• Problem requirements:
Your response should contain only the lines running from the top of the data below through the line with "Open Adrian Dittmann's profile avatar", both included. Pictures must be omitted.

• Saved entries:
***

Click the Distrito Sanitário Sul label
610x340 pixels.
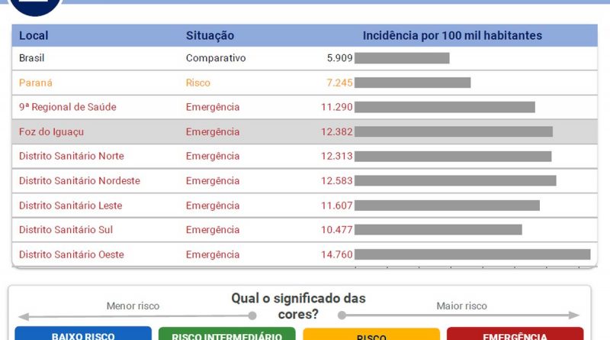click(x=66, y=230)
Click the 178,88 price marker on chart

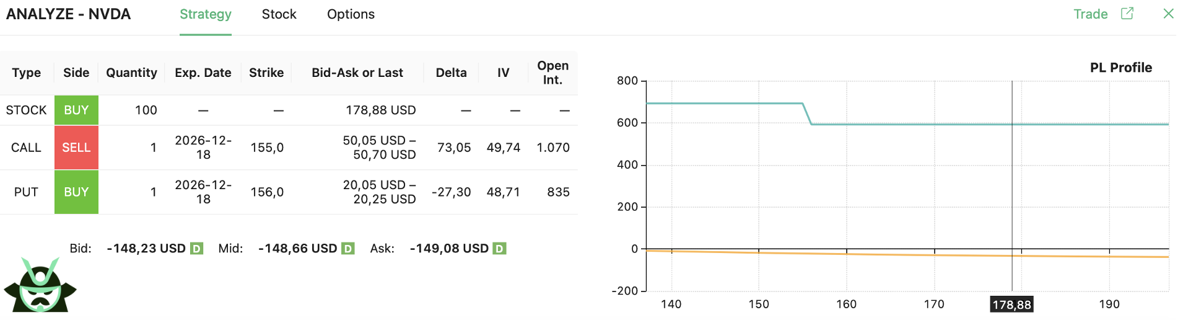click(x=1011, y=304)
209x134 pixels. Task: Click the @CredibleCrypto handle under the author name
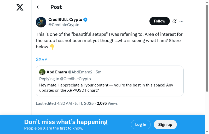click(x=64, y=25)
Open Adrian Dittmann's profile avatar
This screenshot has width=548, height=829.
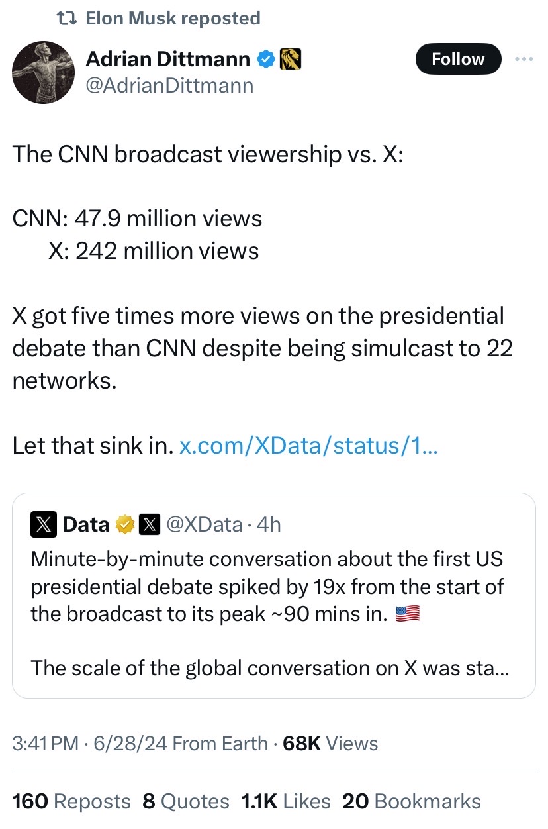44,73
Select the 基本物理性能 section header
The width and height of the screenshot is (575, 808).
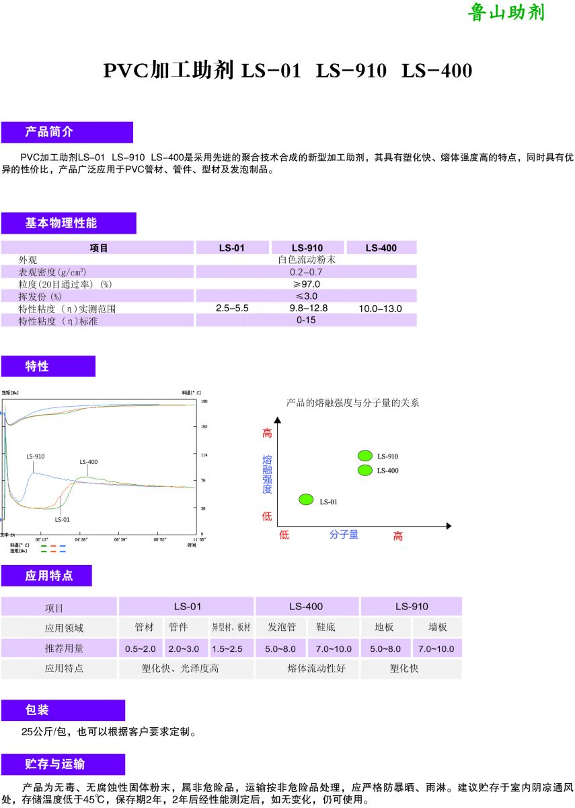(69, 223)
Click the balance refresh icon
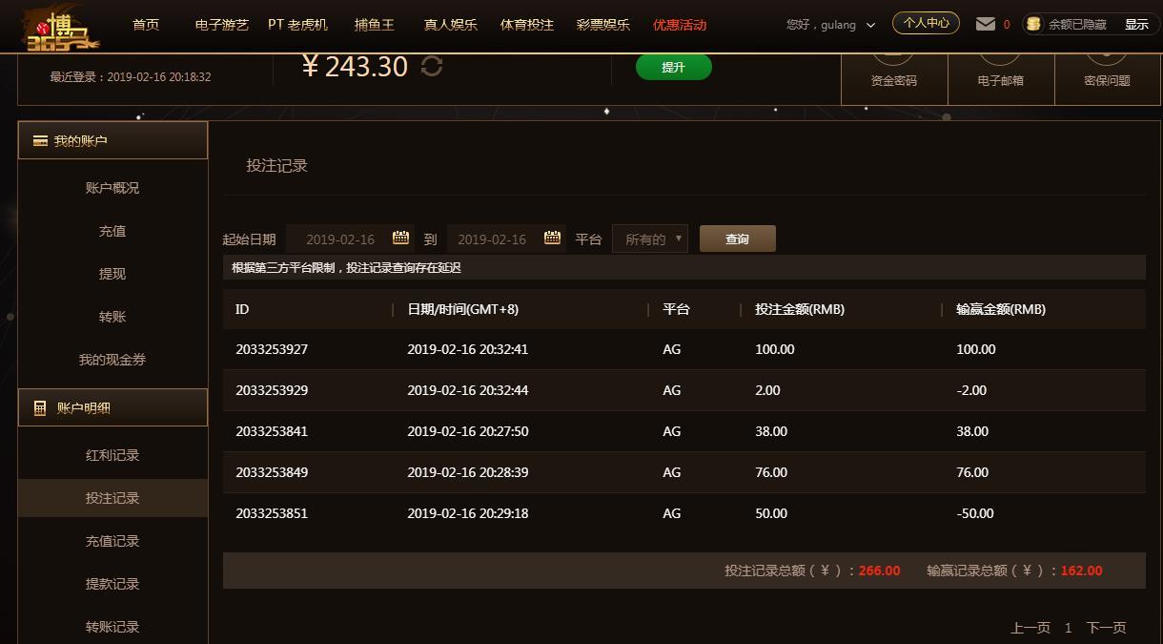The width and height of the screenshot is (1163, 644). 432,66
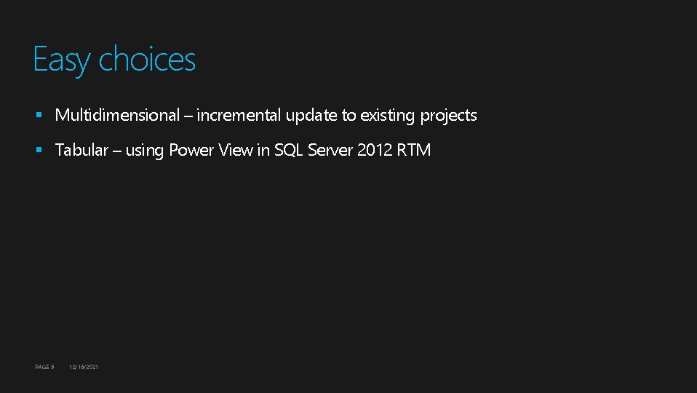Click the dash after 'Multidimensional'
The image size is (697, 393).
[188, 116]
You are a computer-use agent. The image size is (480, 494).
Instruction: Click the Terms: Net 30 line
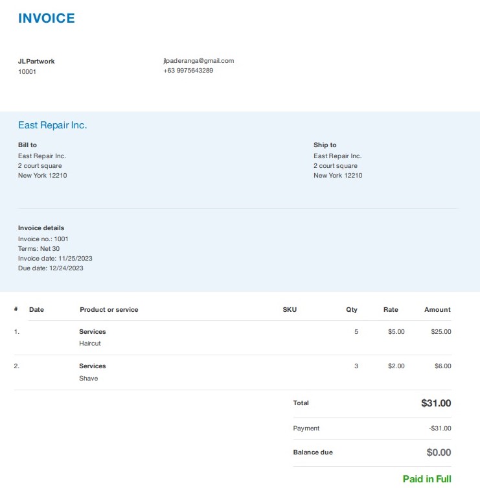pyautogui.click(x=39, y=248)
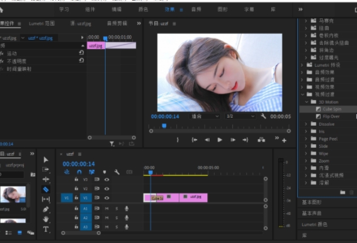Toggle Snap magnet in timeline

79,172
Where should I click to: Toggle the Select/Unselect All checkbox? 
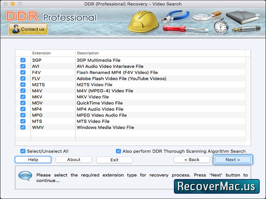point(23,151)
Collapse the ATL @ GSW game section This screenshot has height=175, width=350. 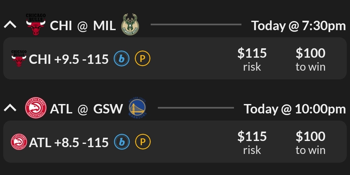coord(10,108)
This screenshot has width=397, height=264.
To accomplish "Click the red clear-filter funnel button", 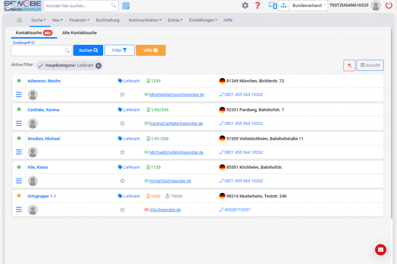I will click(x=349, y=65).
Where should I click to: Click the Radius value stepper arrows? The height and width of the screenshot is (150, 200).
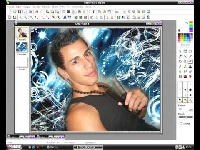pyautogui.click(x=191, y=110)
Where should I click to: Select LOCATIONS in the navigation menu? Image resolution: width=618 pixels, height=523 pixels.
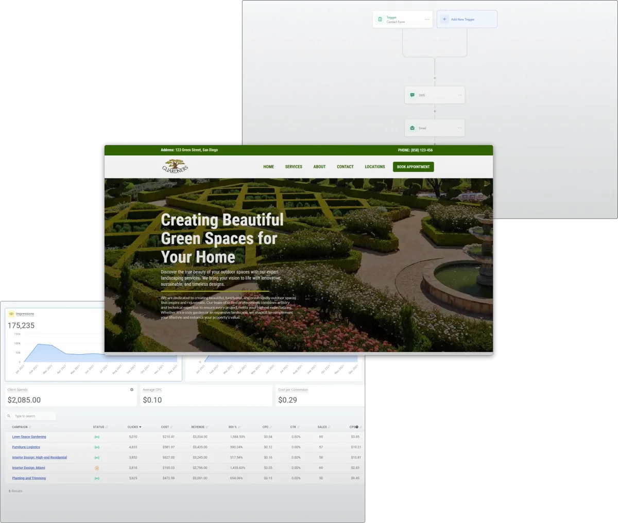point(375,166)
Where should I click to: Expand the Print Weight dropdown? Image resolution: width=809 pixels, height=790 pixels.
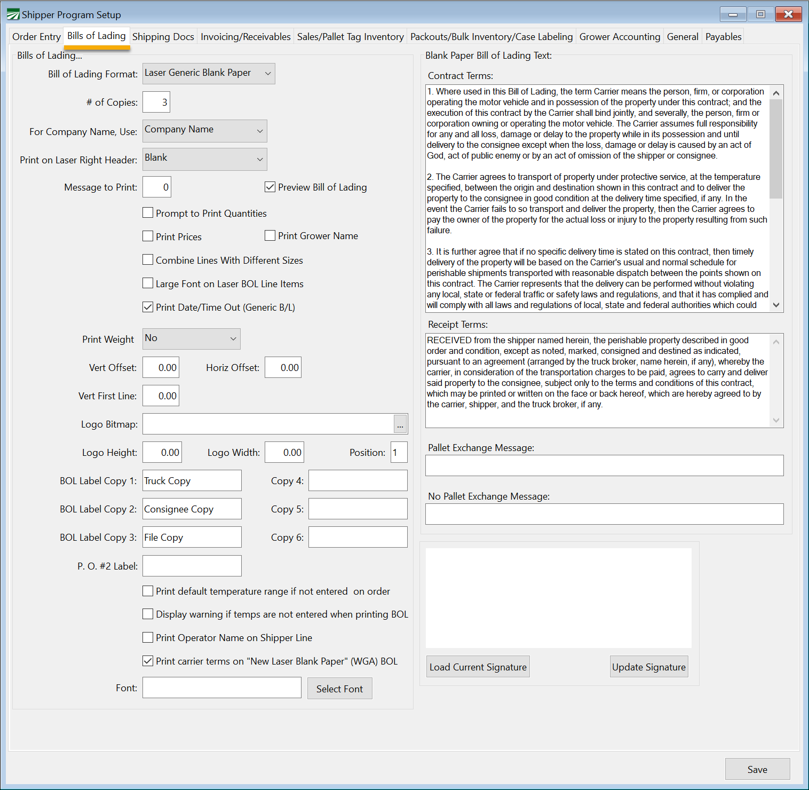pos(191,339)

***

• Output of the exercise:
Click the Distrito Sanitário Sul label
610x340 pixels.
click(x=66, y=230)
Click the 178,88 price marker on chart

click(x=1011, y=304)
209x134 pixels. Task: Click the @CredibleCrypto handle under the author name
click(x=64, y=25)
Open Adrian Dittmann's profile avatar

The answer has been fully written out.